A person who posts on the LLS Discussion Board gave me the idea. She actually had a worse year than I did, I think. Lots of people did. All over the world.

Not that 2007 was a total washout. Some good things happened, too. Even in the worst of times, there was occasional humor to be found. Go back and read earlier posts and you'll see that some of the circumstances I found myself in were too ridiculous not to laugh about. And of course I'm still here authoring this blog, a huge plus.

So tonight, we'll take a cup o' kindness (about all I can have a cup of, my dears), ring in 2008 (probably around 9:30 pm) and look forward to a better year.

SPECIAL ANNOUNCEMENT: Tune in tomorrow for a hair-raising multi-media edition of The Plog.

Thursday, December 27, 2007

Ode to Sleep

On this my pensive pillow, gentle Sleep!
Descend, in all thy downy plumage drest:
Wipe with thy wing these eyes that wake to weep,
And place thy crown of poppies on my breast. --Thomas Wharton, Jr.


I've never been a great sleeper. The only way for me to sink into a deep sleep is through illness or heavy drugs, and then it's more like unconsciousness than restorative sleep. These days, I feel pressured to sleep, since it's said to boost the immune system.

Lately, I've gone to bed tired, positive that I'll fall asleep right away. But no, as soon as my head hits the pillow, I start having conversations with people. Sometimes I talk to my doctors about my illness; sometimes I talk to my brothers about our childhood; most of the time, these conversations don't cover any new ground, nor do they lead to any apparent insights. Last night, I was telling someone about how I started running at age 44, reliving how difficult my first 5k race was. Thinking about running is no way to fall asleep.

Often, I'll think about the people I've met on the Leukemia/Lymphoma Society discussion board. These people--some patients, some caregivers--are at the center of my social world at the moment, more real to me right now than my best friends. That's because we share a bond that we don't even want to share: all of us have struggled with the Beast. It's an interesting and informative community, unconstrained by time and space. The downside of participation is that members die, often of the very disease you happen to have.
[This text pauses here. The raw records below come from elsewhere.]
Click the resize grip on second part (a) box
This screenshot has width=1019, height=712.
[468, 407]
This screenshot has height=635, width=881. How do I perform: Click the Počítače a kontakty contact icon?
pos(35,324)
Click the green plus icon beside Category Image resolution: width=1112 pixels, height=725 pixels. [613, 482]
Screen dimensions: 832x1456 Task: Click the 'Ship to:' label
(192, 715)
That's hard to take. Every time I read a post about another passing, I feel like crying. Sometimes, I do. Right now, there's an "in memoriam" thread listing all our comrades who lost their battle in 2007. It's like entering a virtual veterans cemetery, where everyone who's died has died from the enemy you're still fighting. It's not easy, but it's important to remember.

And I need the reminder. Some days I forget what I'm up against and become too complacent. I forget I'm walking through a microbial minefield, a mental defense mechanism that could be deadly. I must: Think Germs! Wash Hands! Take Meds! Drink Lots of Fluid! Hand Sanitize! Don't Stress! Get Lots of Rest! Live One Day at a Time! Eat Right! Make a mistake, or too many mistakes and BOOM!
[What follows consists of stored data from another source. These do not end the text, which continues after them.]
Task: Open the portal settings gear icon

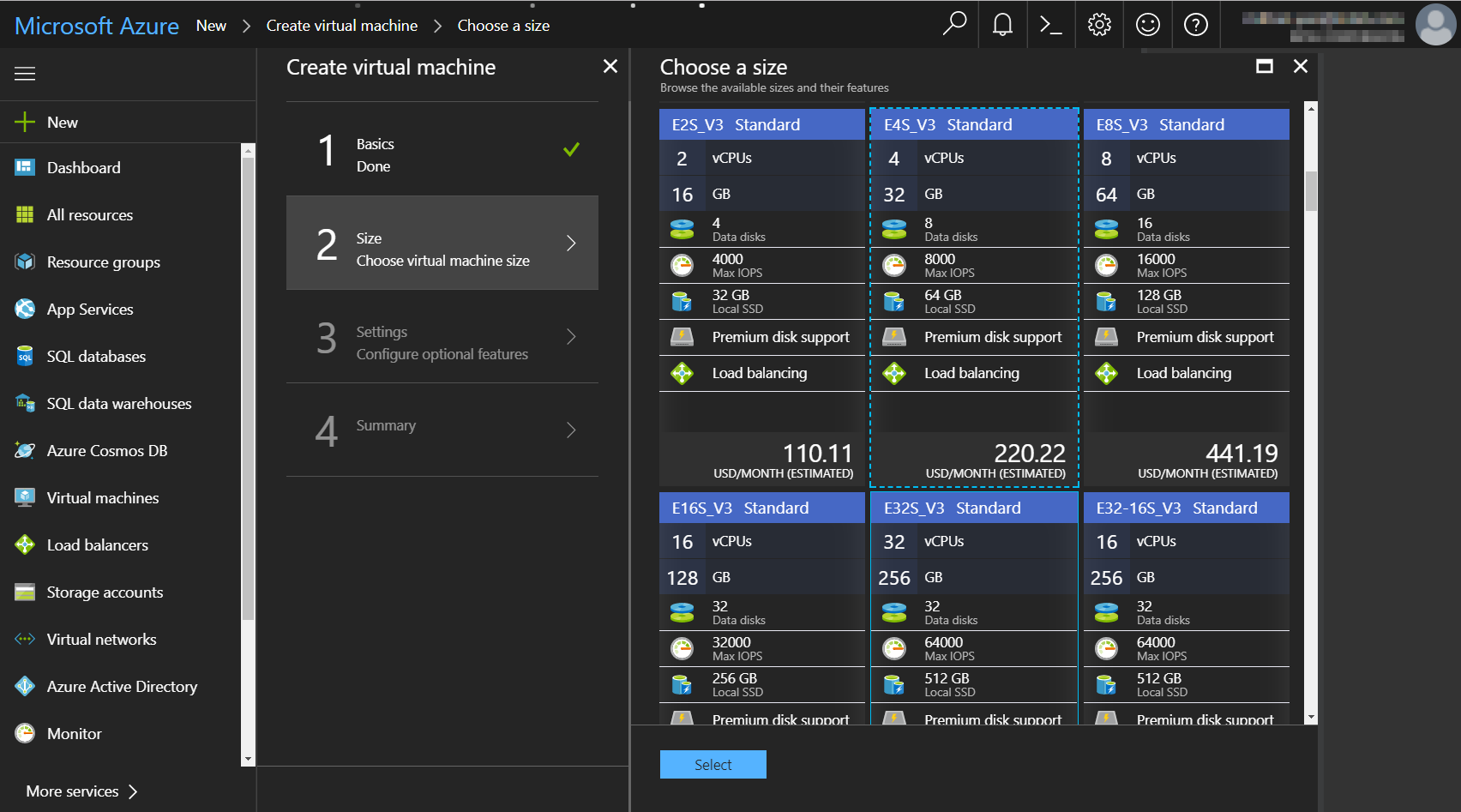Action: tap(1099, 25)
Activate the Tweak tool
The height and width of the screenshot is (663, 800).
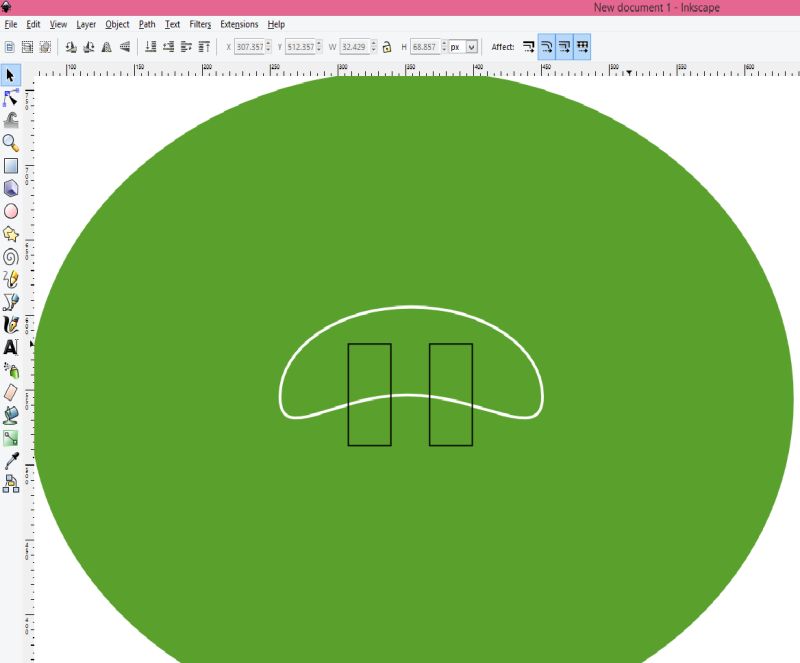pyautogui.click(x=13, y=120)
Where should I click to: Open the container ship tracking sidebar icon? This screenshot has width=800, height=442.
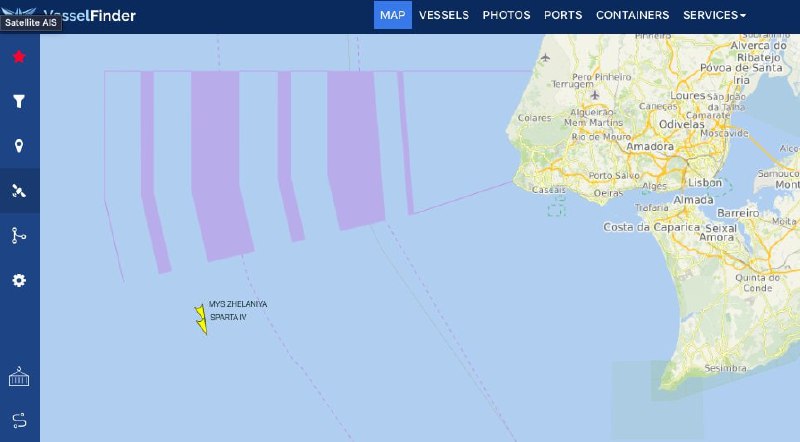point(19,377)
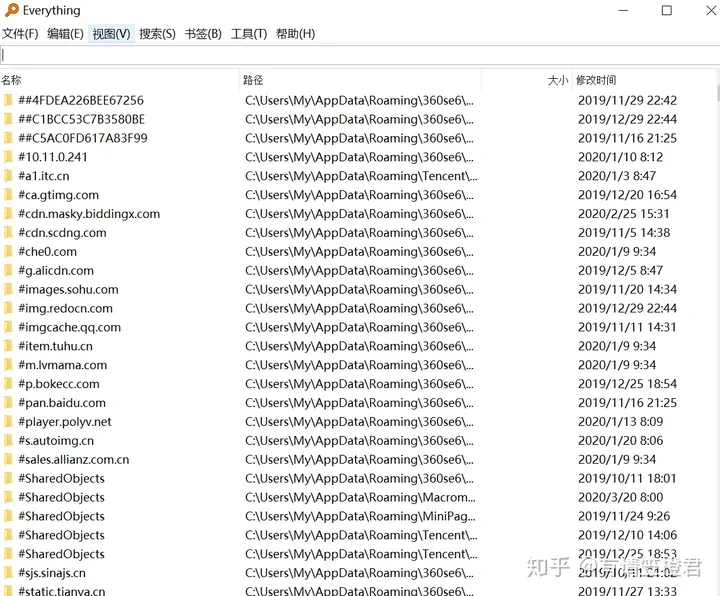The image size is (720, 596).
Task: Click the Everything app icon in title bar
Action: pos(11,11)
When I go to bed tonight, I'm going to try to shut out the voices, the worry, the fear, the cataloging of experience. Maybe I need to look into getting a crown of poppies. The other stuff I'm taking just doesn't work.
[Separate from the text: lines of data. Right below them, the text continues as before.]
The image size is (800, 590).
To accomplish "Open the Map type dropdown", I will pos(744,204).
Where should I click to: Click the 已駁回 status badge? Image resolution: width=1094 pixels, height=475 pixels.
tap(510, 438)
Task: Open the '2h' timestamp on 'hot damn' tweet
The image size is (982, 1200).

Saturday, December 22, 2007

Camptown Races

The results of my latest chimerism test show that the Colorado cord is widening its lead over Australia. The analysis of my peripheral blood puts Colorado (60% )out in front by at least two lengths, with Australia (40%) starting to fade in the stretch. My bone marrow shows an even bigger gap: 28% Australia / 72% Colorado.

Can Australia come from behind and win this thing or is he out of gas? Can Colorado maintain his commanding lead? It's a horse race: anything can happen and winning is up for grabs. And we still can't rule out a dead heat.

I'm uncomfortable with the impersonal nature of calling a person's blood by the name of his country or state of origin. Colorado will forthwith be known as "Peetz" after a Colorado town of same name. Australia will be called Paleroo, or Pal for short.

Do-dah, do-dah.

Friday, December 21, 2007

Solid Information

Liquid information is good, but solid is better. The bone chip off the old block showed no leukemia and no host (that would be me) cells. My baby boy donors are partying without me, doing the XY shuffle.

The battle of the boy blood rages on. Who will win? Will it be Little Mr. Colorado USA or Little Mr. Australia? Vote for your favorite now!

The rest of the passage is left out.